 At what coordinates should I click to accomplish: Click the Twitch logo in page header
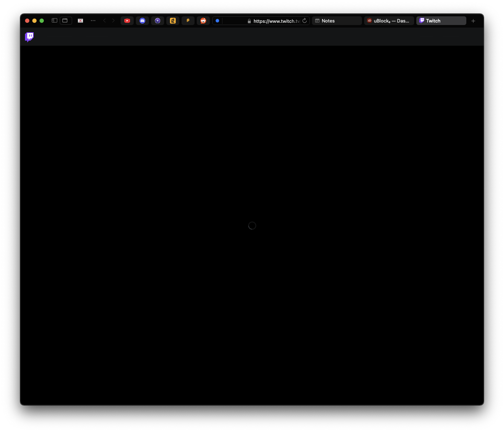click(x=29, y=37)

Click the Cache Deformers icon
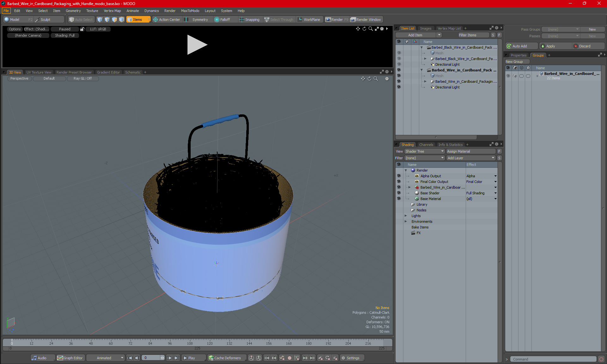pos(211,358)
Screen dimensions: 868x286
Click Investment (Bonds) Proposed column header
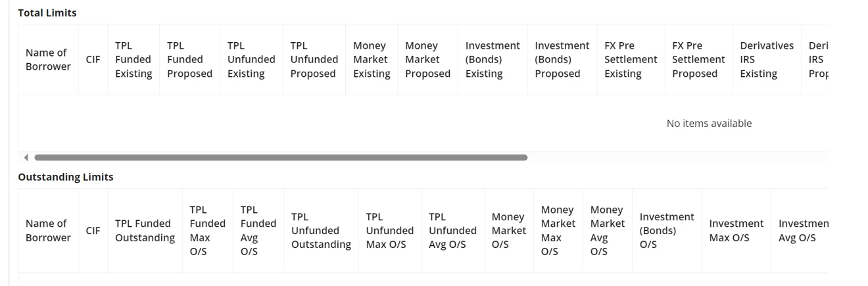[x=562, y=60]
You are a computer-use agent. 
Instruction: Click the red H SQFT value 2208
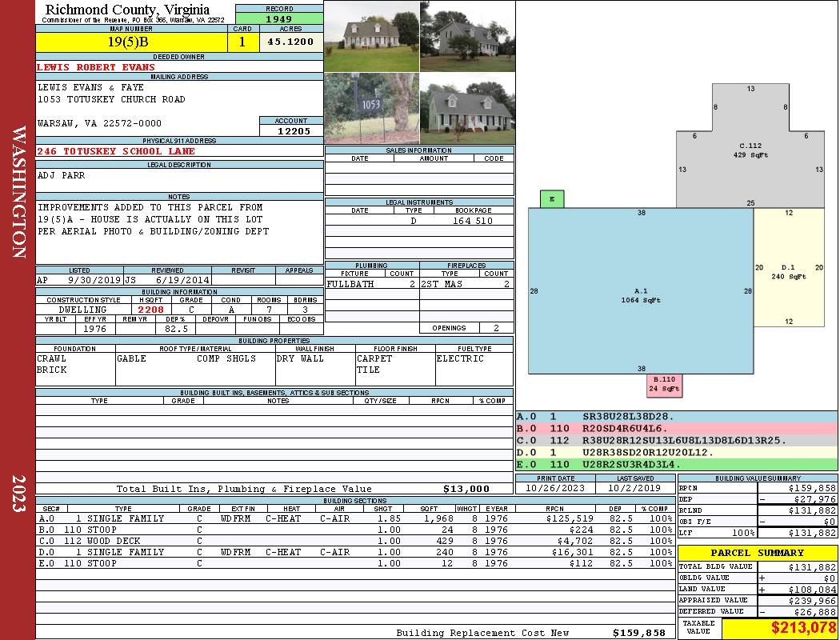pyautogui.click(x=150, y=310)
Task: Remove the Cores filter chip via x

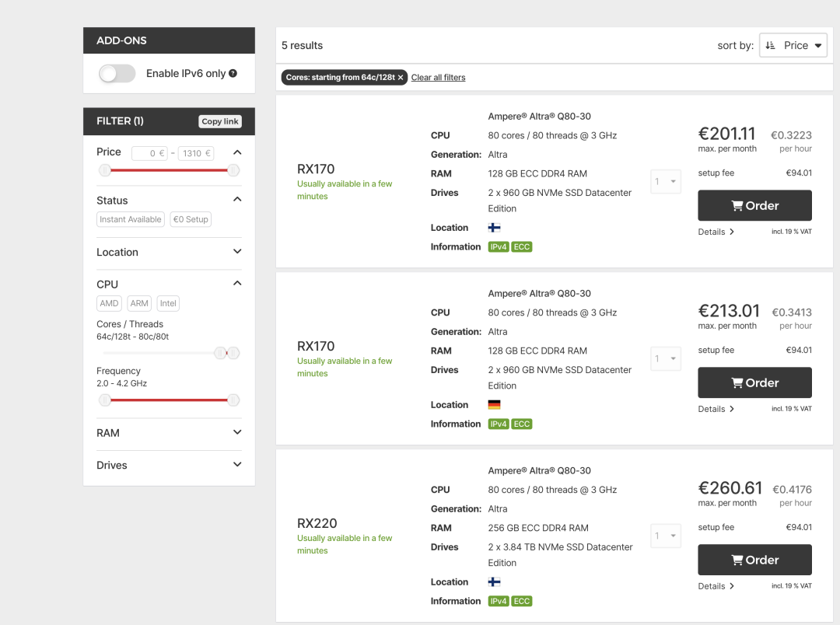Action: 401,78
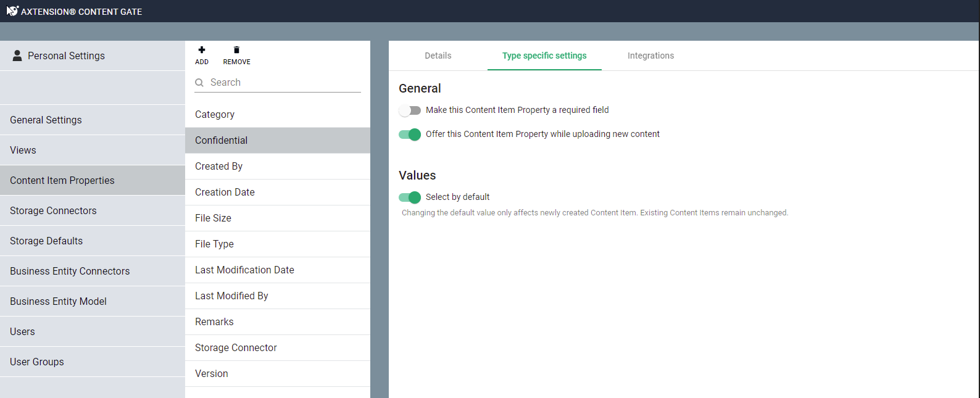Choose the File Size property
The image size is (980, 398).
[x=213, y=218]
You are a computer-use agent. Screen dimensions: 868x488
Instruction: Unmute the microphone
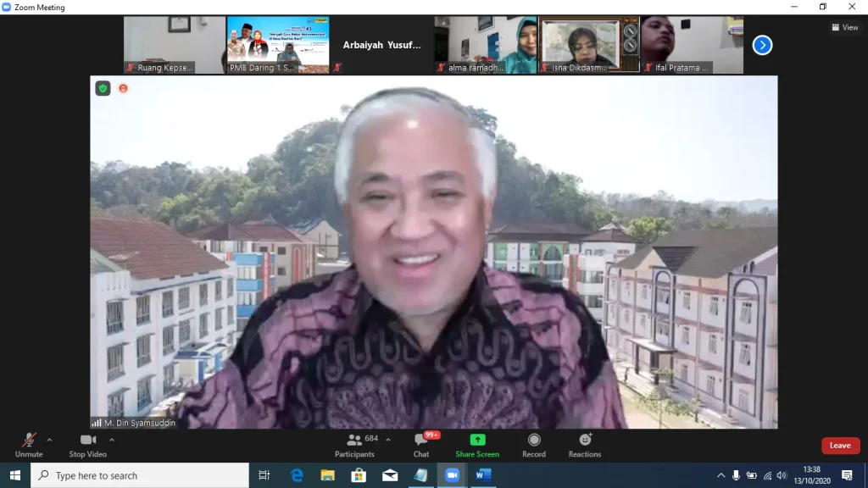coord(29,444)
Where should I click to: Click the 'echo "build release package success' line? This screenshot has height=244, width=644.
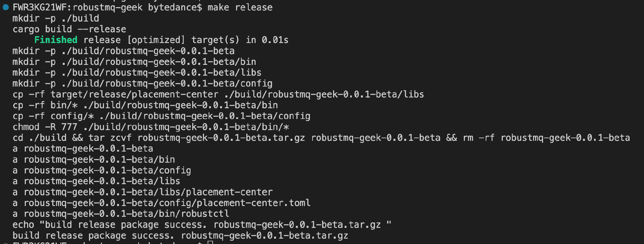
++++
## Problem to work on
Give the preceding data back exactly, minus every picture.

## Your solution
 At what coordinates should I click to accomplish: Click the Twitch logo in page header
click(x=29, y=37)

Click the Cache Deformers icon
pos(211,358)
Screen dimensions: 868x286
Click Investment (Bonds) Proposed column header
[x=562, y=60]
You are a computer-use agent. 
Instruction: Click the red H SQFT value 2208
pyautogui.click(x=150, y=310)
Task: Remove the Cores filter chip via x

Action: 401,78
Choose the File Size property
The image size is (980, 398).
[x=213, y=218]
You are a computer-use agent. Screen dimensions: 868x488
Instruction: Unmute the microphone
coord(29,444)
Where should I click to: Click the 'echo "build release package success' line? This screenshot has height=244, width=644.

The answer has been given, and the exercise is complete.